SuperCam LIBS composition data

mission specific

M20
 

Chemical composition results derived from archived data by the Mars 2020 SuperCam team have been added to the Notebook. These results are not archived products themselves but are included in the Notebook as supplementary material. Each composition is associated with a target.

Data description

SuperCam LIBS elemental abundances

SuperCam uses laser-induced breakdown spectroscopy (LIBS) to obtain semi-quantitative elemental abundances from rasters of small observation points 300–600 μm in diameter at distances of 2-7 m. Results are currently obtained for oxides of the major elements: SiO2, TiO2, Al2O3, FeOT (total iron content assessed as FeO), MgO, CaO, Na2O, K2O, and the totals of these elements, all given as weight percent (wt%). Quantitative chemistry is based on multivariate statistical models trained on data collected in the laboratory.

The LIBS elemental abundances are stored in a csv file named supercam_libs_moc.csv and is located in the data_derived_spectra collection. The table of results is organized with each average spectrum as a row, and abundances of each major element oxide as columns. An additional column for each major element contains the standard deviation of the derived abundances of that element for each of the individual laser shots on that location. This standard deviation helps to identify points with increased variation between shots, which may indicate changes in composition with laser ablation depth. Above the results, the Minimum, First quartile, Median, Third quartile, and Maximum value of the training set for each major element oxide are listed. These are useful for evaluating whether a derived composition exceeds the range over which the multivariate model is expected to be reliable. It is the nature of many multivariate models that they do not extrapolate beyond the training set range very well, so an abundance approaching or exceeding the training set maximum value may indicate a higher true composition. The best estimate of the accuracy is the RMSEP; this is listed above the abundances of each major element oxide. At the right-hand side of the table, the "Total" column lists the sum of major element oxides. The abundances are not normalized to 100 wt.%, so this value can vary. Low totals can indicate that a target contains significant amounts of un-quantified elements (e.g. sulfur, hydrogen, etc.) A final column lists the total emission of the spectrum prior to normalization. This can be used to assess the quality of the spectrum: low signal may indicate a poor-quality spectrum (though users should visually inspect spectra as well).

Derived composition data

Laboratory data are masked to remove noisy portions of the spectra, and then the values from each spectrometer are normalized to the total signal from the spectrometer, so that the full spectrum sums to 5. In some cases, "peak binning" is applied prior to normalization. This binning uses the average training set spectrum to define local minima and maxima, and then each individual spectrum is summed between local minima, with the resulting values assigned the wavelength of the corresponding local maximum. This reduces the size of the spectra, consolidates signal from weak/broad lines, and increases robustness to wavelength shifts. In some cases, the spectra are also standardized: each spectral channel is mean-centered and scaled by the standard deviation. This reduces the influence of the strongest lines and amplifies the influence of weaker lines, resulting in improved results in some cases.
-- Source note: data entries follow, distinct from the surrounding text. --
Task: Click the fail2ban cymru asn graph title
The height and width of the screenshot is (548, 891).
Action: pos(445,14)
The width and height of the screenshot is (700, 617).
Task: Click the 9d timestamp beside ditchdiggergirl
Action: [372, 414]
For each major element, the laboratory data were subdivided into five folds, with similar distribution of compositions ensured by sorting on the composition of interest prior to fold assignment. All spectra of the same target were included in the same fold. One fold was held out as an independent test set, the remaining four folds were used for model cross validation and optimization. A variety of multivariate regression models were evaluated, including Ordinary Least Squares (OLS), Partial Least Squares (PLS), Least Absolute Shrinkage and Selection Operator (LASSO), Orthogonal Matching Pursuit (OMP), Least Angle Regression (LARS), Support Vector Regression (SVR), Elastic Net, Gradient Boosting Regression (GBR), Random Forest Regression (RF). All of these methods were implemented using the scikit-learn library. In addition, Local Elastic Net and blended submodel regression were used. These methods were implemented via the Python Hyperspectral Analysis Tool (PyHAT). Each model was optimized by selecting the parameters that minimized the Root Mean Squared Error of Cross Validation (RMSECV). Final models were then chosen based on the accuracy when predicting the independent test set (Root Mean Squared Error of Prediction; RMSEP), as well as performance when obtaining the derived abundances of the SuperCam calibration targets, and through assessment of initial abundances of Mars targets.

For SiO2, the derived abundances are an average of the results of GBR and PLS models. For TiO2, RF was the most accurate model. For Al2O3, the reported compositions are an average of the abundances derived from RF, two different implementations of PLS, and Local Elastic Net. For FeOT and CaO, RF was the most accurate model. For MgO and Na2O, GBR was the most accurate model. For K2O, the reported compositions are an average of Elastic Net, SVR, Local Elastic Net, LASSO, and PLS results.

Data viewer

A plot of composition data is shown when viewing SuperCam LIBS products in the Notebook. The median and first and third quartile training set values are shown in addition to composition values derived for the observation.

Exporting the chart and data

The composition plot can be exported as an image or PDF using the Export menu above the chart. In addition, all LIBS MOC data and companion PDS4 label can be exported from the same menu.